Adding More Config Servers

This section applies only to MongoDB 3.2, as it covers the current best practice of using replica sets as config servers. If you are using an older version of MongoDB or are not using config server replica sets, you should look to start with three config servers. As mentioned earlier in this chapter, having more than one config server is basically a necessity in a production environment. Adding extra config servers means that you have additional redundancy in the event that one of your config instances crashes or becomes corrupted. Adding extra config instances is the same as adding new members to a replica set, just as we covered in Chapter 11. First, you start the instances:

mkdir -p /db/config2/data
$ mongod --port 27026 --dbpath /db/config2/data --configsvr --replSet config
mkdir -p /db/config3/data
$ mongod --port 27027 --dbpath /db/config3/data --configsvr --replSet config

Then, once started, you connect back to the first config server instance and add the two new members:

$ mongo
> rs.add(“<hostname>:27026”)
> rs.add(“<hostname>:27027”)

And that’s it! With these extra config members, you can now ensure redundancy in your config database.

Summary

In this chapter we explained how sharding enables you to scale your datastores to handle extremely large datasets. It also enables you to grow the cluster to match the growth in your system. MongoDB provides a simple automatic sharding configuration that works well for most requirements. Even though this process is automated, you can still fine tune its characteristics to support your specific needs. Sharding is one of the key features of MongoDB that sets it apart from other data-storage technologies. After reading this chapter, you should understand how to shard your data over a number of MongoDB instances, manage and maintain a sharded cluster, and how to take advantage of tag sharding and hashed shard keys.

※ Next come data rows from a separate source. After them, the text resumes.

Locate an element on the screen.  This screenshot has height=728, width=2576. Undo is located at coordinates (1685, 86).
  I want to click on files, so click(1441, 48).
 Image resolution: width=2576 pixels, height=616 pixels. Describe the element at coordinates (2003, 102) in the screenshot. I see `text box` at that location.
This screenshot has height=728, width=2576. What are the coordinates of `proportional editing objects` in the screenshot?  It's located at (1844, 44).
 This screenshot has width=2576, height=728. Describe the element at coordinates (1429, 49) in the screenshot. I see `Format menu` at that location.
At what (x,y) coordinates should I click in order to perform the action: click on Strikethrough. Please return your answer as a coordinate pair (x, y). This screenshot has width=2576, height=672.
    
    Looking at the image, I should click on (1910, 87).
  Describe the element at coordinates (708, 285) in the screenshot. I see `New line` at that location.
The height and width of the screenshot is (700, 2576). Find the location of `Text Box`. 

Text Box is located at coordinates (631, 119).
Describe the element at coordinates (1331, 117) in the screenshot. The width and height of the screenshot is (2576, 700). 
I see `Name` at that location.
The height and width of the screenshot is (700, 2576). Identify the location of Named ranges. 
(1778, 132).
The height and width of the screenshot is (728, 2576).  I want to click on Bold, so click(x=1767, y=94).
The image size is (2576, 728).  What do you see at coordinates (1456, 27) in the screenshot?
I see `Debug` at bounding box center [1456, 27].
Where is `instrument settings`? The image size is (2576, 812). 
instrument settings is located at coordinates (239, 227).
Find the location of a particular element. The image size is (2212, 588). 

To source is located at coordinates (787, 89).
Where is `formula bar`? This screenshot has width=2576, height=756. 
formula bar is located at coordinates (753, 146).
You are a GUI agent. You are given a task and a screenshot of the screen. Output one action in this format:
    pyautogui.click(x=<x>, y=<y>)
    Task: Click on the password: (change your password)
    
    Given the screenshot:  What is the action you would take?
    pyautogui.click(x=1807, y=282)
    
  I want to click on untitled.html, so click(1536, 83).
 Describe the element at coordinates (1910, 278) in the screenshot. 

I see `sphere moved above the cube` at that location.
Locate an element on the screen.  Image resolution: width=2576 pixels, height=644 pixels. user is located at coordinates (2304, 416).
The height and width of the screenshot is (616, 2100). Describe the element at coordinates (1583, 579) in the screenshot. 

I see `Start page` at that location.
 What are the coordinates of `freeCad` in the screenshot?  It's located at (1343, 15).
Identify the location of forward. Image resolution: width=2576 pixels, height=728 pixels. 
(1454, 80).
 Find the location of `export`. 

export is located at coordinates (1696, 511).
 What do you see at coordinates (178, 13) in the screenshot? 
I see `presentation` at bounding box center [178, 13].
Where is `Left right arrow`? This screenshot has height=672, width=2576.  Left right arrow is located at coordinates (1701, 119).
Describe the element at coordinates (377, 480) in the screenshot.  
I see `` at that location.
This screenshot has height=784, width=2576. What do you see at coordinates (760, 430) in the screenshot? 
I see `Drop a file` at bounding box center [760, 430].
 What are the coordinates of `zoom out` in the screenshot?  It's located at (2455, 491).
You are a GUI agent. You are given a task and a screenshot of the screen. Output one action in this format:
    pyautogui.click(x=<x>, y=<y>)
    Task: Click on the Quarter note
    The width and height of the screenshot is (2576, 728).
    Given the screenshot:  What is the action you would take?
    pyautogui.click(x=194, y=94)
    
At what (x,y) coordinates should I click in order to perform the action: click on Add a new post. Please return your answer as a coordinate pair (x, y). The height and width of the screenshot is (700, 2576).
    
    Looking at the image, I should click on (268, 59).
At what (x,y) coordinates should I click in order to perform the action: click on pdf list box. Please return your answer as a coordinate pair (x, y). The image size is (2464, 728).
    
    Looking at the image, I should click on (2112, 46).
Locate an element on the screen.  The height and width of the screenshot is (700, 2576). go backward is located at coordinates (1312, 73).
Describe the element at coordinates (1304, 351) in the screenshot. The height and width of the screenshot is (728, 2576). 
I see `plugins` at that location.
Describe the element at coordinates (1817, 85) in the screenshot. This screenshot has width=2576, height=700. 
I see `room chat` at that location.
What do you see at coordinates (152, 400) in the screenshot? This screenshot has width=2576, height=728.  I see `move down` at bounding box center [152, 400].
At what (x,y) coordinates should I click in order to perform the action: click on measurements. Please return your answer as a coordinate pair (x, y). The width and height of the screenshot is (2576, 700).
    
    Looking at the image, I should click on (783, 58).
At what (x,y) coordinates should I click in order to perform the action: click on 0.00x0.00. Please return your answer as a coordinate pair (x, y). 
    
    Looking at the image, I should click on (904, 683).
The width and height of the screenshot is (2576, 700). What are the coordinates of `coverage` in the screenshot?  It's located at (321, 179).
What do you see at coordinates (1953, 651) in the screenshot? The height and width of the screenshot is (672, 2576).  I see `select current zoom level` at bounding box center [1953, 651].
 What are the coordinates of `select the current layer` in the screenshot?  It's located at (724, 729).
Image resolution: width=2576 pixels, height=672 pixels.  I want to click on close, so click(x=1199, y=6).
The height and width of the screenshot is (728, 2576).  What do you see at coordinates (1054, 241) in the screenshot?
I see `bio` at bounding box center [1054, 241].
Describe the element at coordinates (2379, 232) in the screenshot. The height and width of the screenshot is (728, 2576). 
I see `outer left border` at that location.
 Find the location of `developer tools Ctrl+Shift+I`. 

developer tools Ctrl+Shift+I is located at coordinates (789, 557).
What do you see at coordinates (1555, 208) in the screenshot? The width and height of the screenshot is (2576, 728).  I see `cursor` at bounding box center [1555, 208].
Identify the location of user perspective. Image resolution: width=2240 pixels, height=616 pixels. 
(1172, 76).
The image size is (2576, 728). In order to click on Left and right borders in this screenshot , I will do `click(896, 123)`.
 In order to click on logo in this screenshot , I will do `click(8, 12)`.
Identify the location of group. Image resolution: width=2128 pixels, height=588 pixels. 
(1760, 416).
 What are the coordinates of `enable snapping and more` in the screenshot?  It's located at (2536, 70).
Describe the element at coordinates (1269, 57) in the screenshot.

We hope this book has helped you see the many ways that MongoDB is designed to help you cope with the rigorous demands of modern web-based applications as opposed to using more traditional database tools. Topics you have learned about in this book include the following:

• How to install and configure MongoDB on a variety of platforms.
• How to access MongoDB from various development languages.
• How to connect with the community surrounding the product, including how to obtain help and advice.
• How to design and build applications that take advantage of MongoDB’s unique strengths.
• How to optimize, administer, and troubleshoot MongoDB-based datastores.
• How to create scalable fault-tolerant installations that span multiple servers.

You are strongly encouraged to explore the many samples and examples provided in this book. Other PHP examples can be found in the PHP MongoDB driver documentation located at www.php.net/manual/en/book.mongo.php. MongoDB is an extremely approachable tool, and its ease of installation and operation encourage experimentation. So don’t hold back: crank it up and start playing with it! And remarkably soon you, too, will begin to appreciate all the possibilities that this intriguing product opens up for your applications.